## Work instructions
a) According to the Zipline article, which Nigerian state signed a deal allowing drone delivery of COVID-19 vaccines?
b) Reproduce the Zipline article word for word between "Why it matters: Aerial" and "those from Pfizer.", inclusive.
c) Decide whether each statement agrees with the Zipline article, answering yes or no and quoting the words that settle it: (i) Zipline has delivered more than 1 million doses of other vaccines in Africa over the past year. (ii) Kaduna state signed its deal with Zipline on Thursday. (iii) Matt Fay is the CEO of Zipline.

## Supplied passage
Feb 6, 2021 - Economy & Business

Zipline prepares to airlift COVID-19 vaccines

A Zipline drone makes a delivery in Rwanada in 2017.
A Zipline drone makes a delivery in Rwanada in 2017. Photo: Cyril Ndegeya/AFP via Getty Images

The drone startup Zipline announced this week that it is planning to deliver COVID-19 vaccines wherever it operates — including in the U.S.

Why it matters: Aerial drones could be a useful solution to the challenge of getting vaccines to people in sparsely populated rural areas, while laying the groundwork for a new era of drone delivery.

Driving the news: On Wednesday Nigeria's Kaduna state signed a deal with Zipline to allow drone delivery of COVID-19 vaccines.

  • That agreement was followed by Zipline's announcement on Thursday that it was building a delivery solution that would allow the company to safely deliver all leading COVID-19 vaccines in all of the countries in which it operates.
  • That plan includes working with what the company says is a major vaccine manufacturer to build end-to-end cold chain distribution, which is necessary for vaccines like those from Pfizer.

By the numbers: Zipline, which launched in 2014 as a way to micro-deliver medical supplies in countries like Ghana that lacked an effective road distribution network, has already delivered more than 1 million doses of other vaccines in Africa over the past year.

  • Though its focus has been in Africa, Zipline signed a deal last May to distribute COVID-19 medical supplies in the United States. CEO Keller Rinaudo told CNBC that "more than 100 million people in America — in both rural and urban areas — live in pharmacy deserts" and could benefit from drone delivery.

What they're saying: "We're really not a Silicon Valley tech company anymore," says Matt Fay, data team lead at Zipline. "We're really a logistics company that is operating in Ghana, in Rwanda, in the United States."

  • To that end, Fay notes, each Zipline flight collects hundreds of megabytes of data to make distribution "as efficient as possible and as reliable as possible. We treat it as one machine that can take in orders and integrate into the local health care system."

The bottom line: Drone delivery is likely to be one more trend that the pandemic accelerates.

## Data extracts
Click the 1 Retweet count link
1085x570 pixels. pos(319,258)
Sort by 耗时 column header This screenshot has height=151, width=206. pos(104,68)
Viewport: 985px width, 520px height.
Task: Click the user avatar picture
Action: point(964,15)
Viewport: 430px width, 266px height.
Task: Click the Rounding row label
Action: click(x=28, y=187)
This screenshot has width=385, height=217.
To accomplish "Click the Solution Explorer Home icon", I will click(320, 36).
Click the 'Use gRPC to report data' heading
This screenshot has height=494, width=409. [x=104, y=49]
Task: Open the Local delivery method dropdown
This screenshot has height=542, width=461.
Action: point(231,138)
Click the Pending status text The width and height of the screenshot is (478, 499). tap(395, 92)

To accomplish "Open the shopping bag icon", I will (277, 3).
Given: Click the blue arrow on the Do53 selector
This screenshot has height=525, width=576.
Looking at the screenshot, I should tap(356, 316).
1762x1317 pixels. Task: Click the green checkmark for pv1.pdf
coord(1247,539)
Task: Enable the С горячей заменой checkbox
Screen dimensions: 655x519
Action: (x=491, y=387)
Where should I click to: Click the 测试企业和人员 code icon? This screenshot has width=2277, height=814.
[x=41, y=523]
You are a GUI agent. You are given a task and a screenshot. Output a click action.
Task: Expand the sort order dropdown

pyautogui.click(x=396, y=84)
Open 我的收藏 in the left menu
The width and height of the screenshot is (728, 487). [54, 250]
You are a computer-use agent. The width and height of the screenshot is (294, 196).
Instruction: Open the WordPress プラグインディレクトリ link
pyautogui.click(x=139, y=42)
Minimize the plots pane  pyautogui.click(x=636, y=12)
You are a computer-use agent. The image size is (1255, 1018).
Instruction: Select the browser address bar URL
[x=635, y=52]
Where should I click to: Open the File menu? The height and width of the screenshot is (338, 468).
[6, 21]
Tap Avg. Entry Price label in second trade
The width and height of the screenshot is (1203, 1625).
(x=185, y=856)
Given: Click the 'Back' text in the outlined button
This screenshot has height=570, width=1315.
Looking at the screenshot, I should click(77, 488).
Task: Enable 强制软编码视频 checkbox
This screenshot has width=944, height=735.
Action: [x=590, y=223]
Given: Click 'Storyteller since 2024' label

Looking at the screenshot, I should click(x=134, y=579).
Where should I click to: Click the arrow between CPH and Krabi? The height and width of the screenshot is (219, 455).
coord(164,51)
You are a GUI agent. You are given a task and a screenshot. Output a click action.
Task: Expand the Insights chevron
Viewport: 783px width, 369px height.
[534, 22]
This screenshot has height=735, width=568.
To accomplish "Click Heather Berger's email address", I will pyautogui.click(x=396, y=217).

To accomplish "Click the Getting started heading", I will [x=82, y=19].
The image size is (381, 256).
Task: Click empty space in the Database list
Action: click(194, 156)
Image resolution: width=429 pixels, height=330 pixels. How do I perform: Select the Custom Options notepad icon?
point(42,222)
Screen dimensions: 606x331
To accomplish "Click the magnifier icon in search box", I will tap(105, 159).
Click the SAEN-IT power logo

## Written answers
a) Kaduna state

b)
Why it matters: Aerial drones could be a useful solution to the challenge of getting vaccines to people in sparsely populated rural areas, while laying the groundwork for a new era of drone delivery.

Driving the news: On Wednesday Nigeria's Kaduna state signed a deal with Zipline to allow drone delivery of COVID-19 vaccines.

  • That agreement was followed by Zipline's announcement on Thursday that it was building a delivery solution that would allow the company to safely deliver all leading COVID-19 vaccines in all of the countries in which it operates.
  • That plan includes working with what the company says is a major vaccine manufacturer to build end-to-end cold chain distribution, which is necessary for vaccines like those from Pfizer.

c)
(i) Yes: "has already delivered more than 1 million doses of other vaccines in Africa over the past year"
(ii) No: "On Wednesday Nigeria's Kaduna state signed a deal with Zipline"
(iii) No: "says Matt Fay, data team lead at Zipline"